Mark Noble stated that Sir Henry was called, from his liberality, the "golden knight"; and reported that in Ramsey it was said, that whenever Sir Henry came from Hinchingbrooke to that place, he threw considerable sums of money to the poor townsmen. This excellent character is given of him, "he was a worthy gentleman, both in court and country, and universally esteemed"; and which his merit justly deserved. By the record of inquisitio post mortem, taken at Ramsey, 2 June, following his death, it appears that he died possessed of these manors in Huntingdonshire, Saltry, Saltry-Moynes, Saltry-Judith, Sawtry-Monastery, all valued at £60 per annum; Warboys and Whistow, with their rectories, and the New-red-deer Park, valued together at £40 per annum; Hinchingbrooke, valued at £10 per annum; Broughton or Broweton, with the rectory, valued at £20 per annum; Berry and Hepmangrove, and the rectory of Berry, valued at £20 per annum; the forests of Waybridge, and Sapley, valued at £6 13s 4d; the farm or grange of Higney, and the messuage called the George, with the land belonging to it, valued at £10 per annum; and the manor of Ramsey, with the farm of Biggin, valued at £100 per annum. all of which were held of king by military service. except the forests of Waybridge and Sapley, together with the farm, or grange of Higney, the tenures of which were unknown.

==Marriage and issue==
Sir Henry Williams, alias Cromwell, married twice. He married firstly, Joan (d. 1584), daughter of Sir Ralph Warren, twice Lord Mayor of London, by whom he had six sons and five daughters:
- Sir Oliver Cromwell.
- Robert Cromwell (c. 1567 - 1617), married Elizabeth Steward (c. 1560 - London, 1654), by whom he had two children:
  - Anne Cromwell, married John Sewster, and had Robina Sewster, wife of Sir William Lockhart, of Lee, Scotland, who held the office of Ambassador to France, and had Robina Lockhart (ca. 1662 - Bothwell Castle, Lanarkshire, 20 March 1740/41), married on 19 August 1679 at Lincoln's Inn Chapel, London, to Archibald Douglas, 1st Earl of Forfar (3 May 1653 – 11 December 1712, bur. Bothwell Church)
  - Oliver Cromwell (25 April 1599 – 3 September 1658), Lord Protector of England, Scotland and Ireland
- Henry Cromwell
- Richard Cromwell
- Philip Cromwell
- Ralph Cromwell
- Joan Cromwell (d. c. 1641, her will was probated on 14 December 1641), married Sir Francis Barrington, 1st Baronet (c. 1570 - 3 July 1628)
- Elizabeth Cromwell (c. 1562 - 1664), married William Hampden of Great Hampden, Buckinghamshire, son of Griffith Hampden and his second wife, Anne Cave. They had two sons, including:
  - John Hampden
- Frances Cromwell
- Mary Cromwell, married Sir William Dunch, of Little Wittenham, Berkshire (d. 22 January 1610/11), and had Edmund Dunch.
- Dorothy Cromwell, married Thomas Fleming (c. 1572–1624)

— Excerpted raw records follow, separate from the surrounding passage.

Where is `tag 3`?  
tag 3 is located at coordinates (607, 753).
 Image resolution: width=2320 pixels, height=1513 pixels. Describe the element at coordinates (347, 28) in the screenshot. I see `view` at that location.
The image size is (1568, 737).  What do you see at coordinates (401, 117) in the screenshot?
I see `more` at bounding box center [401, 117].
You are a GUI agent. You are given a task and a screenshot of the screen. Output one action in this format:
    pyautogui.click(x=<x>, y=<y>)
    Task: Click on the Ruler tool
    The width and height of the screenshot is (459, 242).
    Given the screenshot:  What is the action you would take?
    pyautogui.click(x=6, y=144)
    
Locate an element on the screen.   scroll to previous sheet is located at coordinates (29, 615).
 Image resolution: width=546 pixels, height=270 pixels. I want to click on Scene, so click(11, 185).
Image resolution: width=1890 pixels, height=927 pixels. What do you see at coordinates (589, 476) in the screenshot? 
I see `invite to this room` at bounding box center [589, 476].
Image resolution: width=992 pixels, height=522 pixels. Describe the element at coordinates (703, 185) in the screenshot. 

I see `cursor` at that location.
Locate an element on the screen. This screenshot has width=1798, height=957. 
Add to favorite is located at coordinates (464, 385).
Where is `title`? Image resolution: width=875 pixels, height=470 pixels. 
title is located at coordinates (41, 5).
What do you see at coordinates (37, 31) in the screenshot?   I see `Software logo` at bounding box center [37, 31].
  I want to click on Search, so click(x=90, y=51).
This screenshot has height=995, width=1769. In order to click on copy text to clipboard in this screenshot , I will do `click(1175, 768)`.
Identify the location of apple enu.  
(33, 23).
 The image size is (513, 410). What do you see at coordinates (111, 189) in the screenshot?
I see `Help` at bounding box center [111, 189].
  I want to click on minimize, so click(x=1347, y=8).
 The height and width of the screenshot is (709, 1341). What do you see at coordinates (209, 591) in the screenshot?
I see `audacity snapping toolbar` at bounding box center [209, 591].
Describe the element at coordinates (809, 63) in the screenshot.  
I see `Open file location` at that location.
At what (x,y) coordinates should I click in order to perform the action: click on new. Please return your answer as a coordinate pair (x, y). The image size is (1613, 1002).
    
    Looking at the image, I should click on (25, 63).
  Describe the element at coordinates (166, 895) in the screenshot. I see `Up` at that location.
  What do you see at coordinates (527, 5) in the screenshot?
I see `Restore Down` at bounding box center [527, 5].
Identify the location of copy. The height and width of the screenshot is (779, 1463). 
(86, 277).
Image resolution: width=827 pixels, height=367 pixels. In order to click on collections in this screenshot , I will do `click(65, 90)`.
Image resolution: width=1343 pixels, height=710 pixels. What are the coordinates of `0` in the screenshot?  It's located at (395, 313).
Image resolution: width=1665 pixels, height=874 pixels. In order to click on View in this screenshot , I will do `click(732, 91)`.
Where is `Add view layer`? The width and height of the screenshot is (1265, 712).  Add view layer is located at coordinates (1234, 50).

Lady Joan died at Hinchinbrooke and was buried there in All Saints' church in 1584.

He married secondly, Susan Weeks (d. 1592), by whom he had no issue, who bore for her arms azure a lion rampant checky argent and gules. She was buried at All Saints', Huntingdon, 11 July 1592 but no monument remains of either Sir Henry or of his wives, or indeed any of the name of Cromwell in that place as Huntingdon was devastated during the Civil War and all the monuments and brass plates to the dead were either destroyed or looted. Lady Susan died of a lingering illness, which in that superstitious age was blamed on witchcraft. On 4 April 1593, in the court presided over by justice Fenner, John Samwell, his wife, and daughter were found guilty of causing the death of Lady Susan through witchcraft, and executed a few days later (see the Witches of Warboys case).

==Death==
Sir Henry lived to 66–67 years of age, dying 6 January 1604. He was buried in All Saints' Church, Huntingdon, on 7 January. An indication of the funeral pomp used at his interment can be found by the charges of the heralds, which were the same as those incurred at the burial of some of the greatest knights of his day. Sir Oliver, the eldest son, gained the bulk of his fortune, to each of the other sons were given estates of about an annual value of £300.